In the Southeastern states, lakes are some 15 feet below their normal water level, the states of Georgia, Alabama and Florida are battling over water resources, and with the hurricane season pretty much over things don't look good for our American friends.

So, when we all go to turn-out or bring in, and curse the rain, cold and mud - be thankful! I'd far rather have rain, than worry about how I'm going to fill the next water bucket.

wanabe
20th Nov 2007, 12:04 PM
Well, the U.S. is a big place. I wasn't aware we were having droughts. Certainly here in eastern Texas we're having a pretty normal year. Summer was actually wetter than normal.

KateWooten
20th Nov 2007, 12:04 PM
Yeah, really. And the hay situation ! Holy Cow.

Mind you, don't be too over-generous with the sympathy from over there ... we're paying 1/4 as much as you guys for petrol - and whining about it. And not cutting down a single mile from our journeys. I know people who drive a 1-ton 7.5L truck as their regular car, and think nothing of moving 30 miles away from work to be in a nicer subdivision. We're deforesting these mountains faster than the rain forests, and we have No planning laws. Developers are building subdivisions further and further out of town, and the super-highways to go with them, and the strip malls, because people want to live 'in the beautiful countryside'. We have recycling boxes brought to the door, and we still can't be bothered to separate cans and paper out.

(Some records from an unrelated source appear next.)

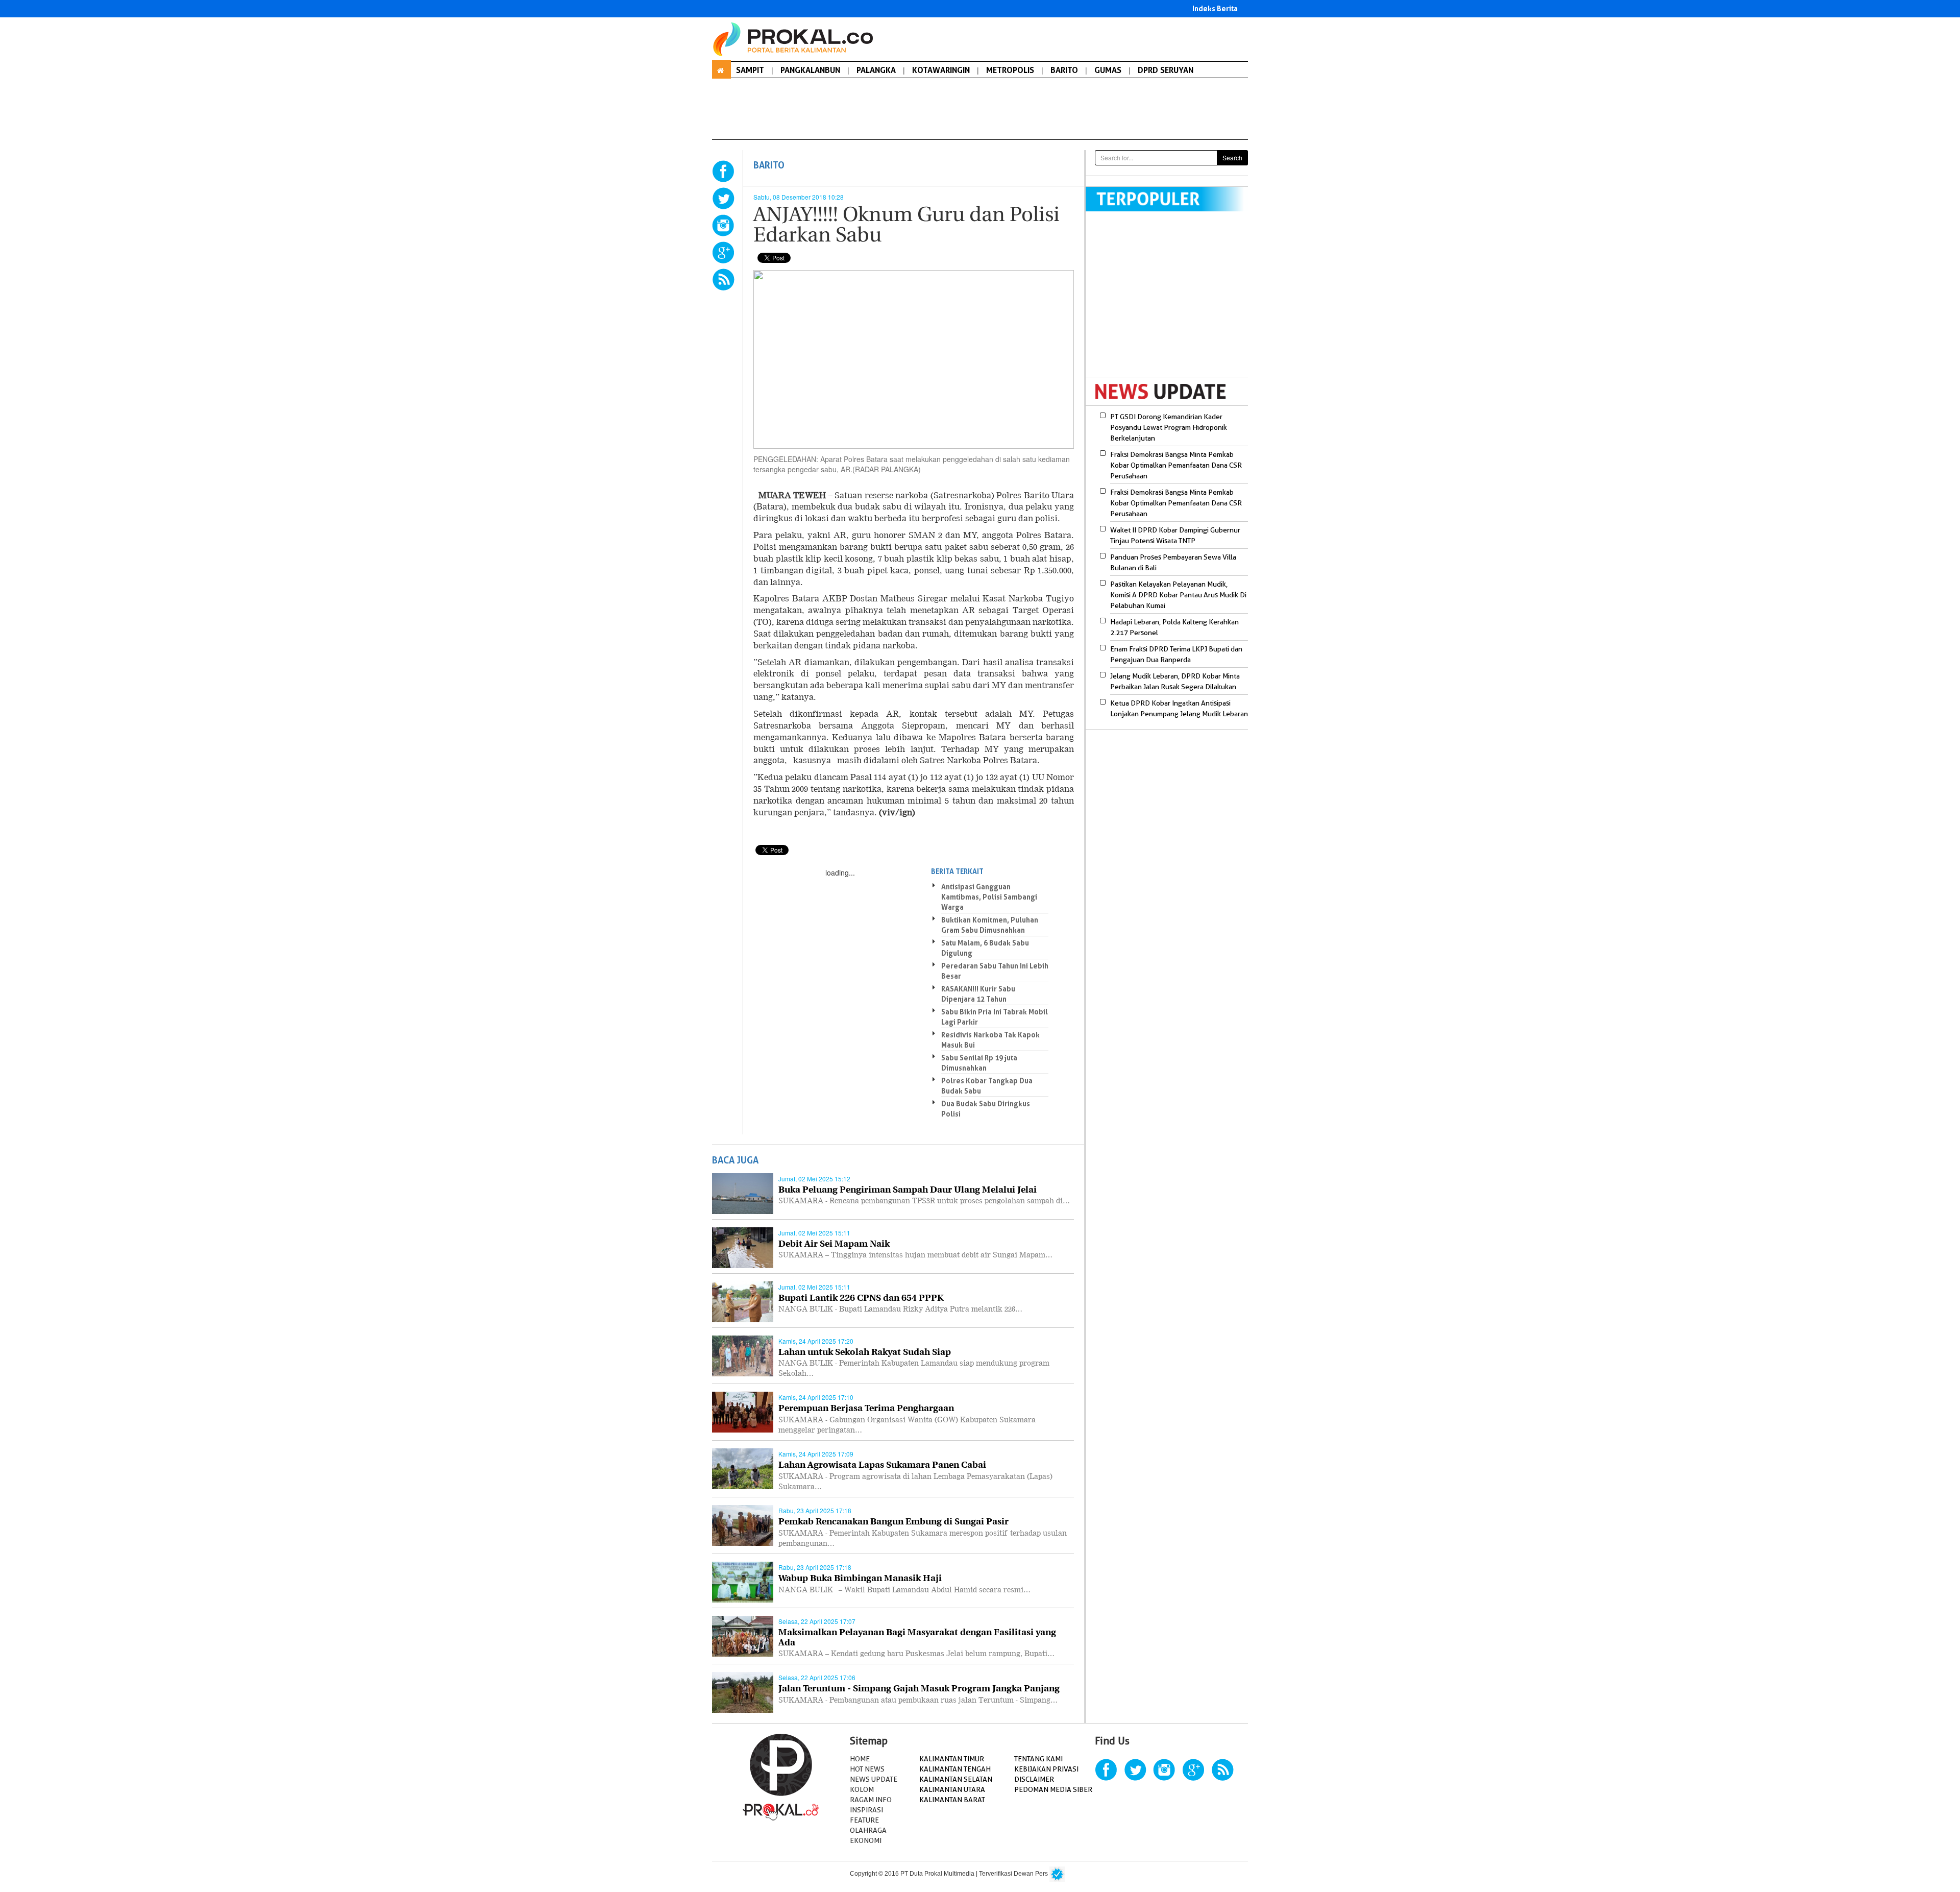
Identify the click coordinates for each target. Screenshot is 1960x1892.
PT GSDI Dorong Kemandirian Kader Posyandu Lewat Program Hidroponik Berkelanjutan (1168, 427)
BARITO (1064, 70)
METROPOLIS (1010, 70)
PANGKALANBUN (810, 70)
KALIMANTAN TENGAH (955, 1769)
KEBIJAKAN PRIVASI (1046, 1769)
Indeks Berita (1215, 8)
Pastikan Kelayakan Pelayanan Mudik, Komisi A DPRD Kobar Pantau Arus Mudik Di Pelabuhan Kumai (1178, 595)
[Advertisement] (1171, 301)
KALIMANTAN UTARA (952, 1789)
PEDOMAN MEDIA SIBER (1053, 1789)
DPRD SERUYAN (1165, 70)
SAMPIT (750, 70)
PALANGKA (876, 70)
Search (1232, 157)
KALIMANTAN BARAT (952, 1800)
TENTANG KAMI (1038, 1759)
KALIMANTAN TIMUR (951, 1759)
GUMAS (1107, 70)
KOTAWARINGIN (941, 70)
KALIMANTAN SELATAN (955, 1779)
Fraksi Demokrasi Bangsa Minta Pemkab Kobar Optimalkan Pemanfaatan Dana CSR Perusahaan (1176, 465)
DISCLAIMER (1034, 1779)
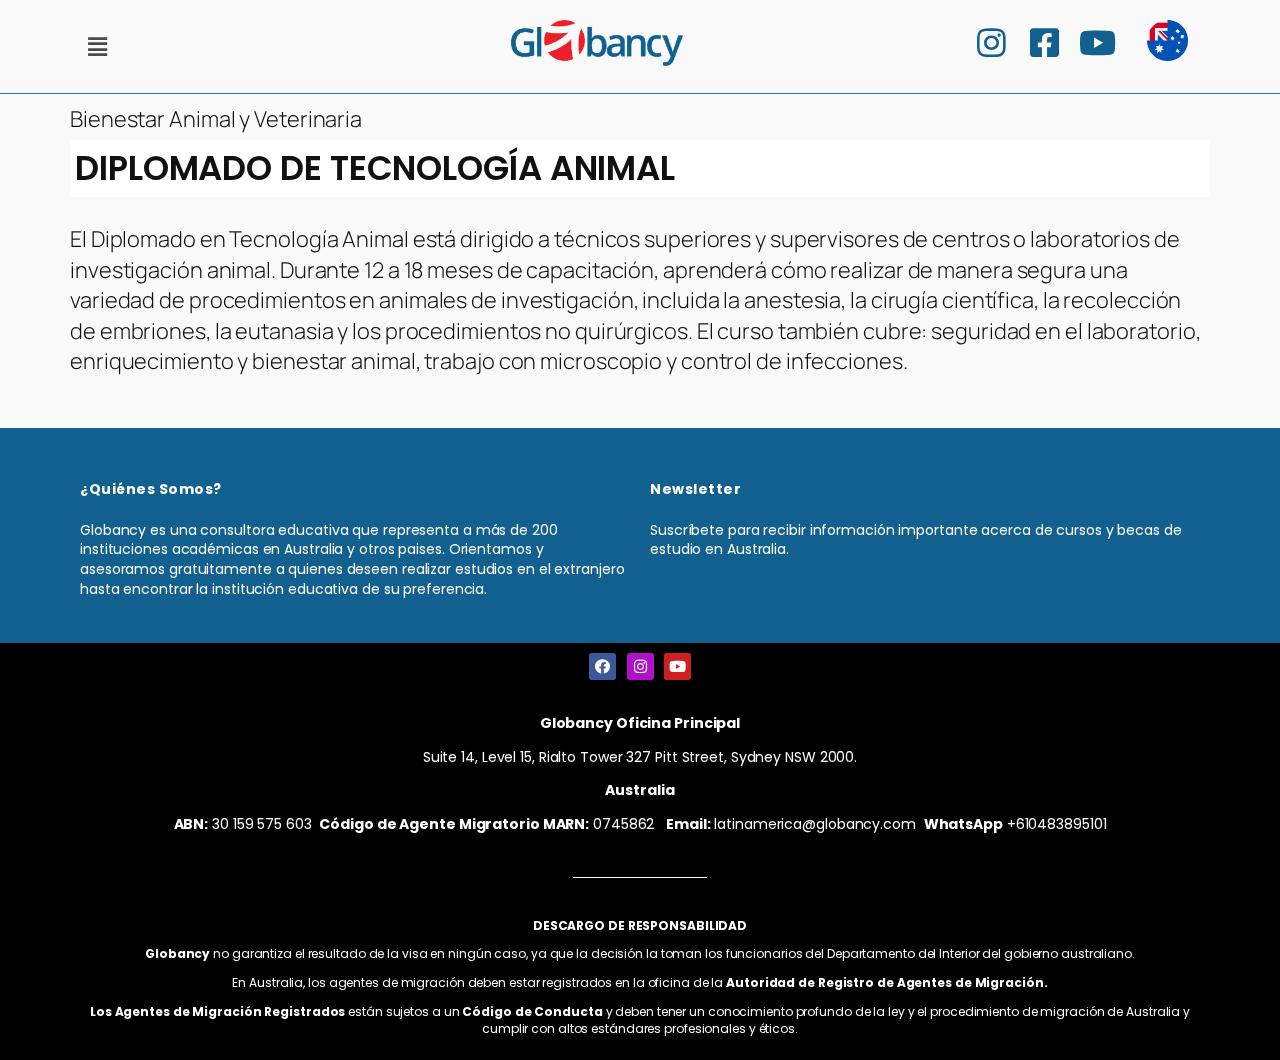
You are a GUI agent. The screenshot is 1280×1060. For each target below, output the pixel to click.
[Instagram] (640, 666)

In terms of climate change, you can pretty much state, 'we don't give a toss, and god will provide' as being the attitude just round my local area.

Portia
20th Nov 2007, 01:12 PM
I'm surprised. From what I hear from friends in the Carolinas, they're talking about stopping the automatic sprinklers on the golf courses! Now THAT is severe!
have a look at this...

http://www.cpc.noaa.gov/products/expert_assessment/seasonal_drought.html

KateWooten
20th Nov 2007, 01:39 PM
Oh No ! Not the golf-courses ! Whatever next.

Our New Neighbours in the big subdivision (yes, the one that destroyed half the mountain-side) were having an awful moan about their water bill. They're just on the right side of the line to get the county water, and it's dam-controlled from over the mountain so they don't have a restriction, and they're moaning cos of the cost of watering their newly installed 3 acre lawn with fully automatic waterers. Helllooo - it was a freaking first class hay-meadow last year - hay - grass, you know ? You didn't need to weedkiller the whole lot and lay down your perfect green astroturf and then water it every day in hundred degree weather - you could have used the grass that was already there (oh, no could never do that 'local' grass, whatever would the neighbours say ?).

I'm no use at all around these people. Most of my OH's family live on a gated golf-course, and on occasion when visiting, I have had to bite my tongue when someone says 'isn't it beautiful' and I'm so tempted to say 'yes, it must have been once'. :o

Trewsers
20th Nov 2007, 01:40 PM
I didn't realise they were having droughts - to be honest, we moan quite a lot here in good old England (we northerners are the worst!!!) but, I'm always glad that we don't seem to have extremes of weather like our foreign friends - I know there have been talks of tidal waves recently along the coastline but that is quite rare, and I know certain parts of the south flooded quite badly in the past - but, on the whole we don't do too bad compared to others. I often wonder how people with horses cope in such extreme conditions.

Portia
21st Nov 2007, 06:19 PM
"Most of my OH's family live on a gated golf-course"

Yes mine too, on the NC/SC border. They started going on about how low the lakes and rivers were a few months back - drive around the course and the fairways are flourescent green... in part because they've been using the lake water to supply the sprinklers ('because there'd been no decent rainfall?!). Duh.

Area used to be virgin swamp, went back earlier this year and the amount of new build in the local was phenomenal. And they wonder why natural resources are disappearing fast.

Lora
21st Nov 2007, 06:48 PM
we haven't been as affected by any droughts this year in Ohio. But I did see the effects in late summer when I went south to Tennesee. Lakes that I've been seeing for years suddenly were like 6 feet lower. All the darned houseboats were worried about getting stuck!